Spreads on new CMBS issues narrowed only slightly as financial markets rallied in response to the Federal Reserve’s surprise announcement that it would keep its massive bond-buying program running full-tilt. However, CMBS conduit loan borrowers still caught a break as the 10-year Swap Index used to set CMBS loan rates fell to 2.89% from 3.04% on Thursday.
New CMBS loan applications should see a 5-basis-point (bp) decrease in spread based on the results of five CMBS offerings during the week of September 16 totaling $3.8 billion. The most recent deal, a $1.1-billion offering by Ladder Capital, Deutsche Bank and Natixis, is expected to price on Monday. Its long-term, super-senior bonds were being marketed with a projected spread of 103 bp over swaps. Equivalent benchmark bonds in a $1.1-billion offering led by Citigroup and Goldman Sachs priced at the same level on Wednesday, just before the Fed announcement. Comparable bonds in a $1-billion deal led by Wells Fargo and RBS priced Monday at 105 bp. That matched the previous conduit issue, which priced August 14 (GSMS 2013-GCJ14).
Investors generally cheered the Fed’s decision to postpone any tapering of its long-running effort to hold down interest rates by scooping up $85 billion per month of Treasury and mortgage-backed bonds. Yet there was little movement in new-issue spreads. That’s partly due to lingering buy-side concerns about taking on long-term risk, since the Fed might still change course by yearend, possibly causing interest rates to rise.
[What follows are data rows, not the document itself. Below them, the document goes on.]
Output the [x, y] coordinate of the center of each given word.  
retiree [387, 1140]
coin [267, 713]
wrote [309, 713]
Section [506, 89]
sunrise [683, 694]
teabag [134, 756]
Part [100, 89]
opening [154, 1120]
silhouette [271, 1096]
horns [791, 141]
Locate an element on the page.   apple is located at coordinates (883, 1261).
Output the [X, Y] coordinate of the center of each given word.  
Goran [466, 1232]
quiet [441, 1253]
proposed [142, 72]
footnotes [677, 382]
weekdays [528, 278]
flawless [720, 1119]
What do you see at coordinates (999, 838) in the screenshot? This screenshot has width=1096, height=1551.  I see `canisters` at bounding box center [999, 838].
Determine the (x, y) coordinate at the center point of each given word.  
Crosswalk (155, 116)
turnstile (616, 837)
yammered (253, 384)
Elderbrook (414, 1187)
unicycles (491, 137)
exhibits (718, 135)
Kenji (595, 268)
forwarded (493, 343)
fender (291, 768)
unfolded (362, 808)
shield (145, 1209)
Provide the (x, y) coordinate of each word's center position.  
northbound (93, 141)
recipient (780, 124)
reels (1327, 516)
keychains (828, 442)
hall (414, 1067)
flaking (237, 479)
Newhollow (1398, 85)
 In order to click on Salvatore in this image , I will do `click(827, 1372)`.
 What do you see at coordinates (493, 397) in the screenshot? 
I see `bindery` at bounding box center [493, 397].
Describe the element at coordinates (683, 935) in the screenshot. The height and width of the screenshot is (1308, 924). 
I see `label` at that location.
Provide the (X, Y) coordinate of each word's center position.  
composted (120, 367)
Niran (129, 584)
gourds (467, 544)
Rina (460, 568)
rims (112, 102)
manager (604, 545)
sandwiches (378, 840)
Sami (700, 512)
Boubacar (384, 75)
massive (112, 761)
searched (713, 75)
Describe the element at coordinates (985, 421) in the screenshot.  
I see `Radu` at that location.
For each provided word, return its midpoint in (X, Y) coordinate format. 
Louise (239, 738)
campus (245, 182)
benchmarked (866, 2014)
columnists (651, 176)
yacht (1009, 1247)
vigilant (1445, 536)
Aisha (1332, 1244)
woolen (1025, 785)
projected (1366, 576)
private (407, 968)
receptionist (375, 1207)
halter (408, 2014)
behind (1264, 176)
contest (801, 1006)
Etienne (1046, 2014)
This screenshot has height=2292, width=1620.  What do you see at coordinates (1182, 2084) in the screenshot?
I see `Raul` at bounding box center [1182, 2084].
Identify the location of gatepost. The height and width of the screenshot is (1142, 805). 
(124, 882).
“On one hand, I am glad the market was able to absorb all the new supply and spreads narrowed a bit, good news for new CMBS loan origination,” said Michael D. Sneden, Executive Vice President of ValueXpress. “But on the other hand, we received only $4.2-million from a $5.0-million CMBS order for bonds from the RBS deal as the AS Class that we purchased was 1.25x oversubscribed.”